WHAT TO WORK ON:
a – Reproduce the part of the passage on bifacial PV modeling that begins with the words containing "In this work, we" and ends with "in Barcelona, Spain.".
b – According to the passage on bifacial PV modeling, several studies found that certain kinds of conditions dictate the energy output of bifacial PV systems. List each kind.
c – According to the passage on bifacial PV modeling, where were the PV arrays installed that supplied the measured data used to validate the models?

The modeling and simulation of bifacial PV modules is a major obstacle to the bankability of bifacial PV technology. Monofacial PV performance forecasting models are well established; however, their adaption for bifacial systems is still ongoing, and their reliability needs to be proven by comparison with measured data [
9,
10]. Several studies reported that the geometrical, optical, and environmental conditions dictate the energy output of bifacial PV systems and that the synergistic effect of these factors ought to be accounted for when evaluating the performance of bifacial technologies [
11,
12,
13,
14,
15,
16]. In addition, the integration of the bifacial PV to the buildings could increase the shadowing or inhomogeneities of the received radiation on both the front and rear side of the bifacial modules.
In this work, we applied monofacial electrical models to simulate the bifacial PV module energy production: (i) The model of Eduardo et al. [
17], which uses the electrical characteristics indicated in the manufacturer datasheet at Standard Test Conditions (STC). (ii) The model of King et al. [
18], known as the Sandia Array Performance Model, in which the model’s coefficients are determined from the assessment of the measured data. In both models, we considered that the short-circuit current and the current at maximum power point vary according to the backside power gain of the bifacial modules. The performances of the models were validated using measured data from monofacial and bifacial PV arrays installed in Barcelona, Spain.

COLLECTED DATA:
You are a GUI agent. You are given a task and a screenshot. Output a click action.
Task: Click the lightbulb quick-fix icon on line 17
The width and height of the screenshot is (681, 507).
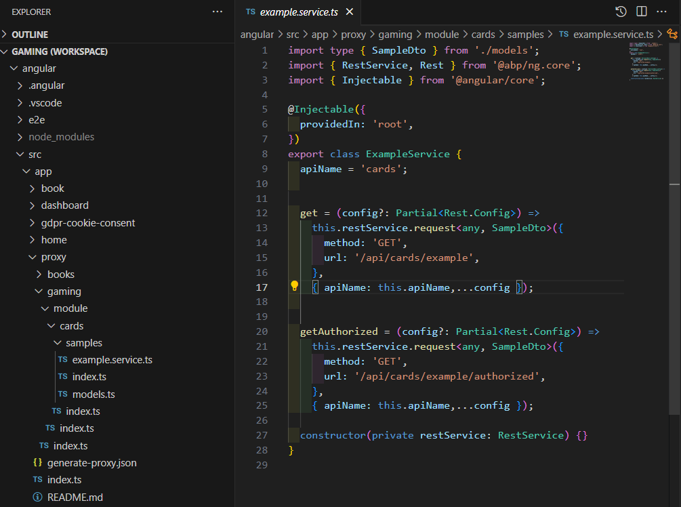click(294, 287)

SOLUTIONS BELOW:
a –
In this work, we applied monofacial electrical models to simulate the bifacial PV module energy production: (i) The model of Eduardo et al. [
17], which uses the electrical characteristics indicated in the manufacturer datasheet at Standard Test Conditions (STC). (ii) The model of King et al. [
18], known as the Sandia Array Performance Model, in which the model’s coefficients are determined from the assessment of the measured data. In both models, we considered that the short-circuit current and the current at maximum power point vary according to the backside power gain of the bifacial modules. The performances of the models were validated using measured data from monofacial and bifacial PV arrays installed in Barcelona, Spain.

b – Geometrical, optical, and environmental conditions.

c – Barcelona, Spain.